_Records for this task_:
'''
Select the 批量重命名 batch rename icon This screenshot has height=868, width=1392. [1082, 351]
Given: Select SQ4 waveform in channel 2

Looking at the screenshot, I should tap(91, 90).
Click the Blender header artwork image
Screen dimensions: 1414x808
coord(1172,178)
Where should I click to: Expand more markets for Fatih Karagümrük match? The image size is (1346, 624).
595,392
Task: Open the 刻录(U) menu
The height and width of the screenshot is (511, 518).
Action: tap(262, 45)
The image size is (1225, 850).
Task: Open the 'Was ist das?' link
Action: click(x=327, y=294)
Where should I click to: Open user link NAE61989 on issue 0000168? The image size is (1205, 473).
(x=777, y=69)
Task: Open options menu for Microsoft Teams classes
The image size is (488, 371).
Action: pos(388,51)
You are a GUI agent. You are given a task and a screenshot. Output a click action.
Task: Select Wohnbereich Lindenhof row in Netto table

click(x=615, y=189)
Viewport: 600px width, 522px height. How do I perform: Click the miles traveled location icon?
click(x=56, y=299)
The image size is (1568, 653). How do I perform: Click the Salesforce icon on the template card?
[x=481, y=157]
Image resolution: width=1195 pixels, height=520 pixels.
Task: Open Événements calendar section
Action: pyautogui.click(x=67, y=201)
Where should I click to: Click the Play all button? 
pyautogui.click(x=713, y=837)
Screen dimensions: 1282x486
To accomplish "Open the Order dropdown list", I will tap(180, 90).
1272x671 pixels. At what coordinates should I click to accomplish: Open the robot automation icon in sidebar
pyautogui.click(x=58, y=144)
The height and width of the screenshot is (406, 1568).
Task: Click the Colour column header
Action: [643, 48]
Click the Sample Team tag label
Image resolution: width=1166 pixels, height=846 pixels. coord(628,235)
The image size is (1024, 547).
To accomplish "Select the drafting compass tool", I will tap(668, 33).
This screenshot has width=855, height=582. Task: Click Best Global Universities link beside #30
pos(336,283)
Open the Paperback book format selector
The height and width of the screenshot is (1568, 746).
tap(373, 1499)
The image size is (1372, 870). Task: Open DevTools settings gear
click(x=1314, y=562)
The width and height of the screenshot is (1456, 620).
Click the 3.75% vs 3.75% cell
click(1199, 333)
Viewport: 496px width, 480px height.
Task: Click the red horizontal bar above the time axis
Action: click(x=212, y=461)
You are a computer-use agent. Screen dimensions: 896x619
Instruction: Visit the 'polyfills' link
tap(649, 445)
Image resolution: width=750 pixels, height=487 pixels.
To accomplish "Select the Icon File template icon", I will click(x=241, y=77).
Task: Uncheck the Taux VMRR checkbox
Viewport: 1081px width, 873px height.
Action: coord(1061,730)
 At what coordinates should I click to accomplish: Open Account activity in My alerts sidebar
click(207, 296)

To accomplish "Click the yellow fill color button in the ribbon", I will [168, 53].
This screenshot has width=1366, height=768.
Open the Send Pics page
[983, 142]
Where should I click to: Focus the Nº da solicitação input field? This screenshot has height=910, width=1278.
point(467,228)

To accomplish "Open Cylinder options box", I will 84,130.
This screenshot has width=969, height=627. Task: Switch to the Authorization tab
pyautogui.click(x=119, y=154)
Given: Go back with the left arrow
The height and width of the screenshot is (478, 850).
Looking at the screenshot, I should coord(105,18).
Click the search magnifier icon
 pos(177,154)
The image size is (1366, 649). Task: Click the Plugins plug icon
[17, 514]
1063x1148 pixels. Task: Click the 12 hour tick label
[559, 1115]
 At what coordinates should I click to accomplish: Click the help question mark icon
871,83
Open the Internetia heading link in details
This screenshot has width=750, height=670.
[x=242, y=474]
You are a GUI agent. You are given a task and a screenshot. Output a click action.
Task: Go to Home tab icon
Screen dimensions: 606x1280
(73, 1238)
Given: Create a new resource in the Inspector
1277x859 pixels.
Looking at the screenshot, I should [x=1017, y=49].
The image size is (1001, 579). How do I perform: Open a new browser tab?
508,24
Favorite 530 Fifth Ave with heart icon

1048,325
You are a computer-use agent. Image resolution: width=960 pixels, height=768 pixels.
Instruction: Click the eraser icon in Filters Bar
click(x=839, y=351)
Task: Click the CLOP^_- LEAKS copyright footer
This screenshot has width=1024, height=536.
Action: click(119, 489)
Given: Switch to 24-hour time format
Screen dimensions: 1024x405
'''
_Problem_:
Return every line of the data above in which "menu" appears.

_Answer space_:
Task: Open the 刻录(U) menu
Task: Open options menu for Microsoft Teams classes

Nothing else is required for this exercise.